What httpdito is useful for
---------------------------

httpdito can serve static files from your filesystem on Linux.  It's
probably the easiest way to serve static files, and like any static
web server written in a language faster than Tcl, it's plenty fast for
just about anything.  And it's smaller than 2K, so you can copy it
anywhere easily.

It serves up the files in the directory where you run it.  It won't
serve up files elsewhere, unless you have a symlink in there.

It doesn't serve up files whose names begin with ".", such as
".htaccess" or ".htpasswd".  This could be a problem if your intended
use is serving up non-bare Git repositories.  You can serve up a bare
clone, though:

    $ git clone --bare calculusvaporis calculusvaporis.git
    Cloning into bare repository 'calculusvaporis.git'...
    done.
    $ ./server &
    [1] 29425
    $ (cd calculusvaporis.git; git update-server-info)
    $ time git clone http://localhost:8086/calculusvaporis.git cv-clone
    Cloning into 'cv-clone'...

    real        0m0.259s
    user        0m0.016s
    sys         0m0.048s
    $

It *does* %-decode URLs, so it should work fine to serve up files
whose names are in UTF-8, not just ASCII.

It won't run on non-x86 machines; it doesn't do PHP, CGI, or any
embedded scripting language; it doesn't automatically generate
directory indexes; it doesn't do HTTPS or content negotiation; it
doesn't log.

With a little hacking, you could probably build it into some other
application as a low-overhead embedded HTTP server.

What httpdito is
----------------

It's for fun.

It's a full, useful web server in under two kilobytes.

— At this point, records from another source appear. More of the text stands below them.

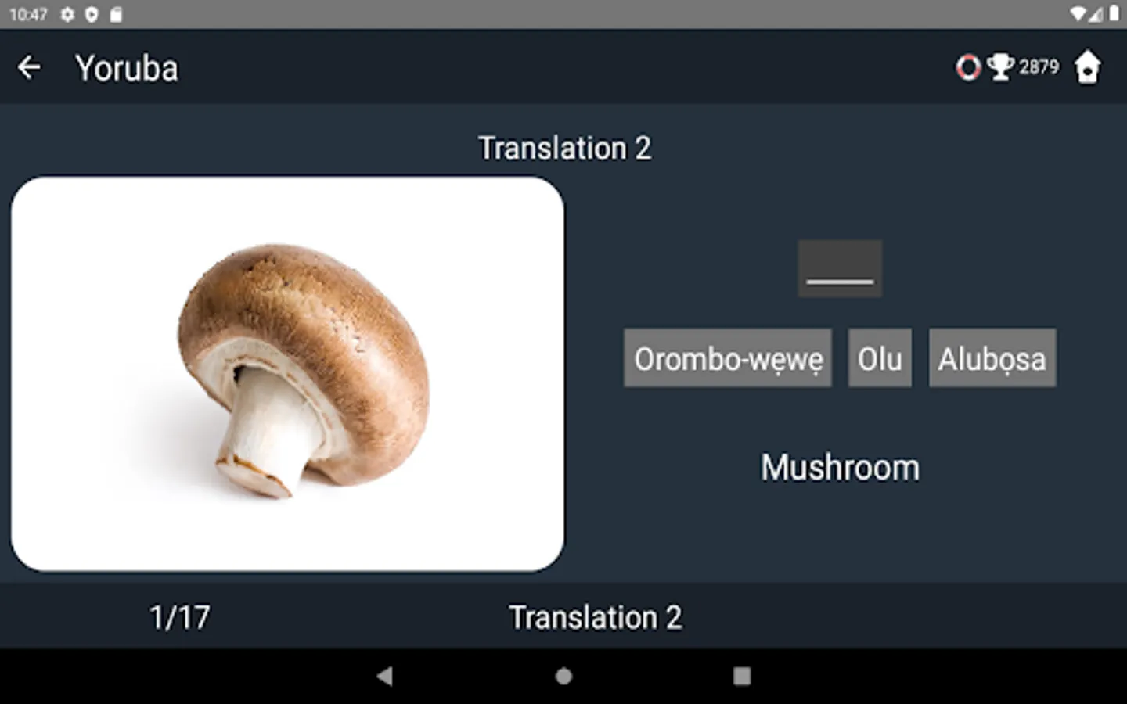Tap the settings gear in status bar

(68, 15)
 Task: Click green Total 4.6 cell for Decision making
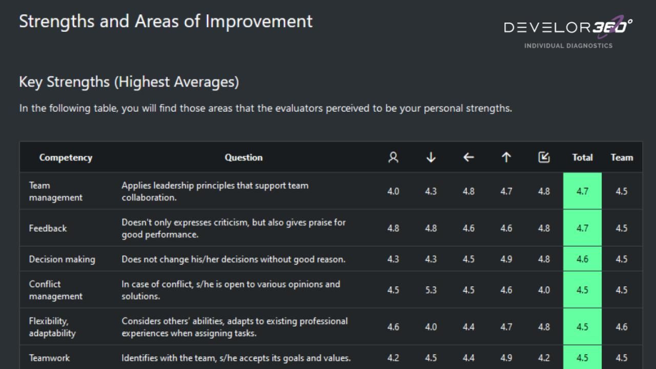tap(582, 259)
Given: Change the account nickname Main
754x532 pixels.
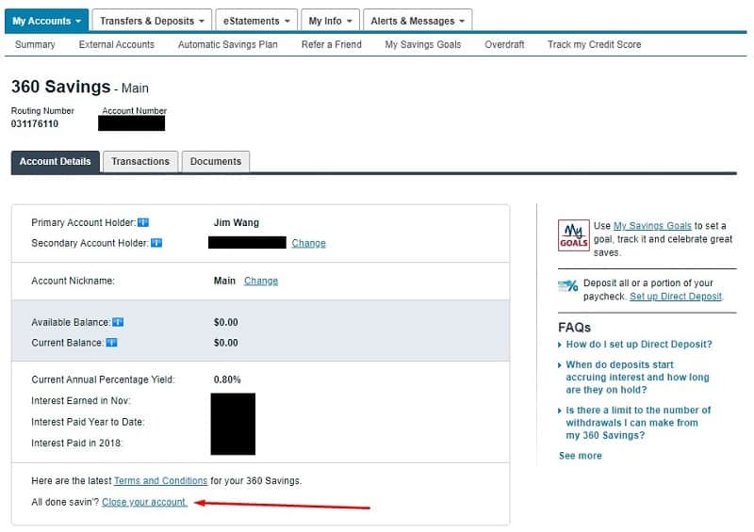Looking at the screenshot, I should [x=261, y=281].
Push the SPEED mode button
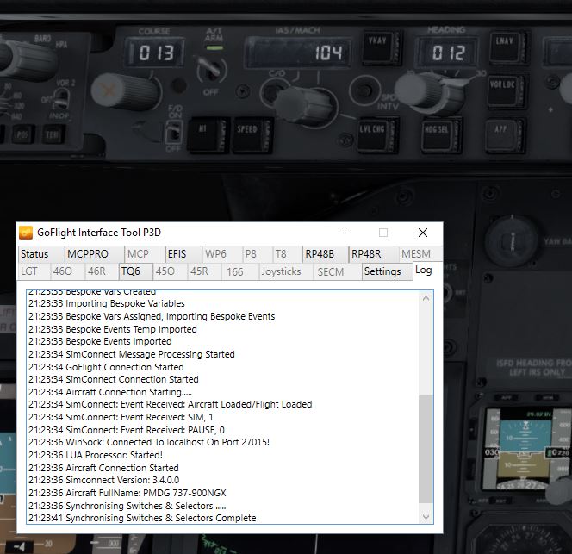Screen dimensions: 572x554 [246, 129]
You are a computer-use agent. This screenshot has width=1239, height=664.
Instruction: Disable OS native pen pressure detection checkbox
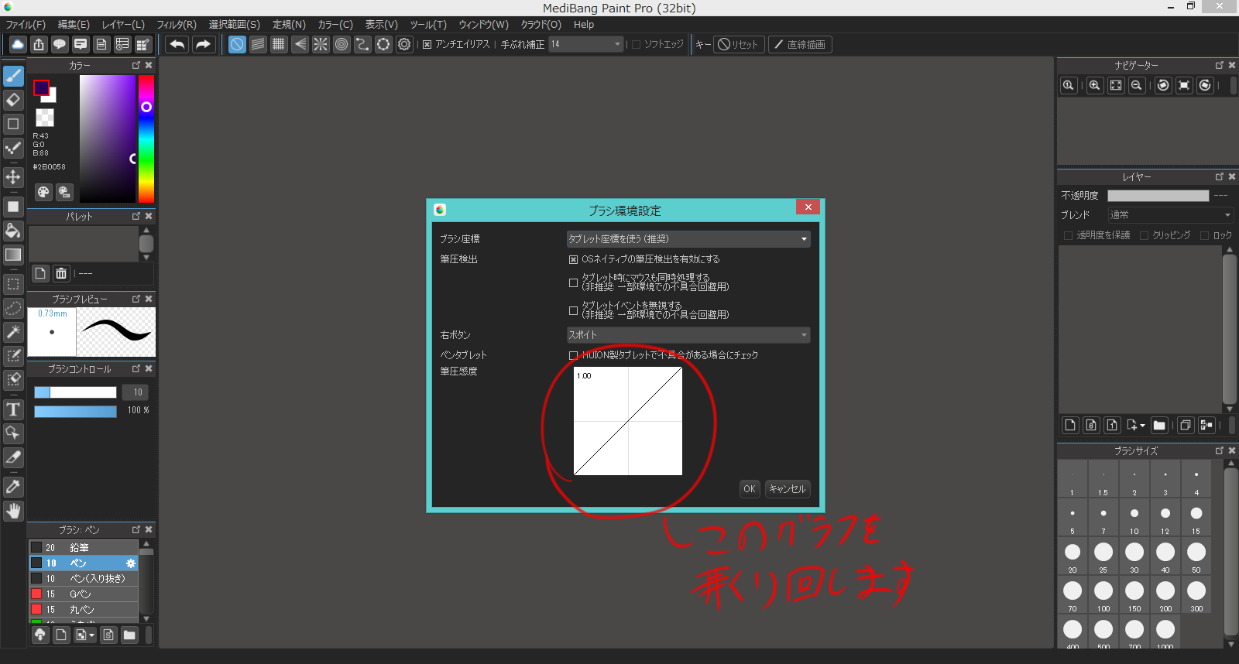[x=573, y=259]
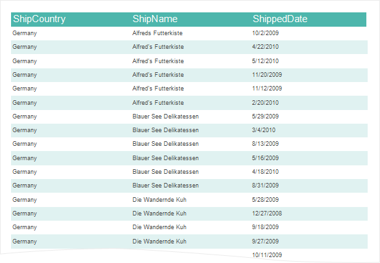
Task: Select the 3/4/2010 shipped date cell
Action: pos(264,130)
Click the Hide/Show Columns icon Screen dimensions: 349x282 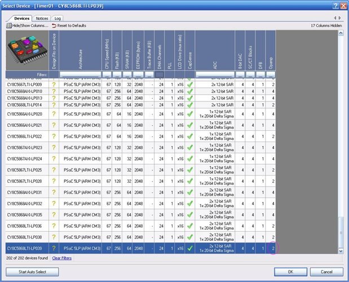[9, 25]
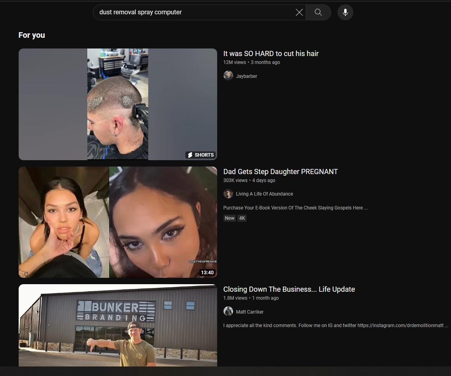Click the Jaybarber channel name
The height and width of the screenshot is (376, 451).
pos(247,76)
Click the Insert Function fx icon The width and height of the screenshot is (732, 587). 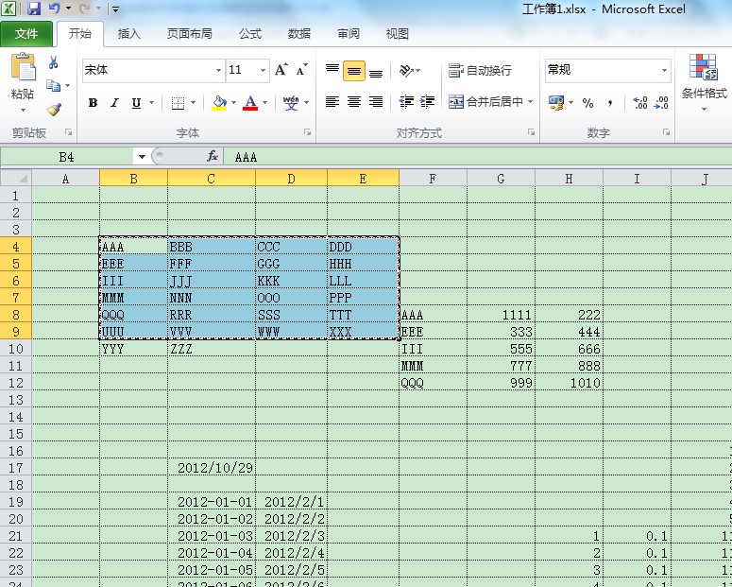(213, 157)
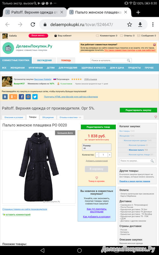Image resolution: width=159 pixels, height=255 pixels.
Task: Open the 'Большое фото' link
Action: point(65,133)
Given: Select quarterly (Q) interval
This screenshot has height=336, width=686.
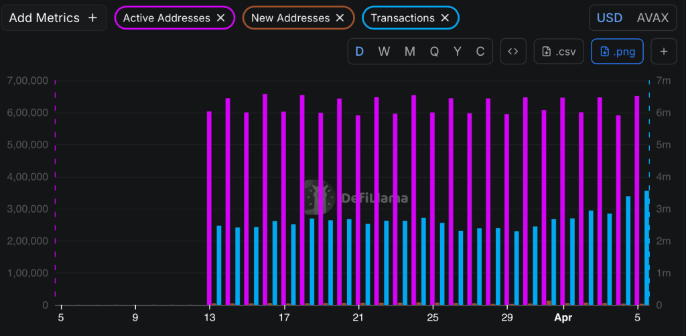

It's written in self-contained i386 assembly language; while it uses a
lot of macros, all of those macros are defined in the source file
itself.  Similarly, although it calls a couple of functions, those
functions are defined in httpdito, not loaded from a library.  It
makes system calls, though.

It's well-commented: it's more intended to be read than to be
executed.  One commenter exclaimed that it looked more like Python
than assembly.

The system calls it uses are open(), close(), read(), write(), fork(),
_exit(), waitpid(), alarm(), socket(), bind(), setsockopt(), listen(),
and accept().  I think that none of them have changed their semantics
since BSD 4.3 around 1979, although in Linux some of the constants
have different values.  In that sense, httpdito is unreasonably
portable.  I think it's probably binary-compatible with even very
early Linux versions, although I haven't tried it.

How to build httpdito
---------------------

I'll write a Makefile soon, but for now:

    gcc -m32 -nostdlib server.s -o server.bloated

And then optionally

    objcopy -S -R .note.gnu.build-id server.bloated server

If you don't do that part, it will be over 4kB instead of under 2kB.
If you really care about that, you're probably insane.  (Take note
that I've spent many hours achieving its current size.)

How to configure httpdito
-------------------------

Before starting it, cd to the directory containing the files you want
it to serve up.

If you want it to run on a different port, edit the line near the top
of server.s that says

        .equiv port_number, 8086

and set it to the port you want.

In its current configuration, httpdito will run up to 2048 concurrent
child processes.  This sounds like an absurdly huge number, since
setting Apache's MaxChildren setting to more than about 100 or 1000 is
likely to start giving you OOM kills.  But that's because Apache
process working sets are typically a few megabytes, like 4 to 16
megabytes.  By contrast, ps usually displays httpdito RSS as between 4
and 16 *kilo*bytes.  That means you can have a thousand times as many
processes before you run out of memory.

In practice, 2048 processes on my netbook is no big deal, the same
netbook where Firefox struggles to render Twitter, often begging me
for permission to kill the JavaScript that is bogging it down.

Performance
-----------

httpdito typically performs a little bit worse than a default Debian
configuration of Apache on the same hardware.  For example, on my
8-core laptop, both Apache and httpdito manage in the neighborhood of
20000 to 30000 requests per second, according to apachebench (ab), but
while httpdito tops out at about 1.8 gigabits per second of outbound
bandwidth, Apache manages closer to 2.5.  But these numbers aren't
really trustworthy because the limit on them (the bottleneck) is
probably ab, not Apache or httpdito.

These numbers are not noticeably worsened by increasing the number of
concurrent clients up to 1000.

The bigger point, though, is that even httpdito is able to max out the
gigabit Ethernet network card in the machine.  So you probably
shouldn't worry about performance with httpdito.

Security
--------

I fucking hate dealing with security, but it's a necessity.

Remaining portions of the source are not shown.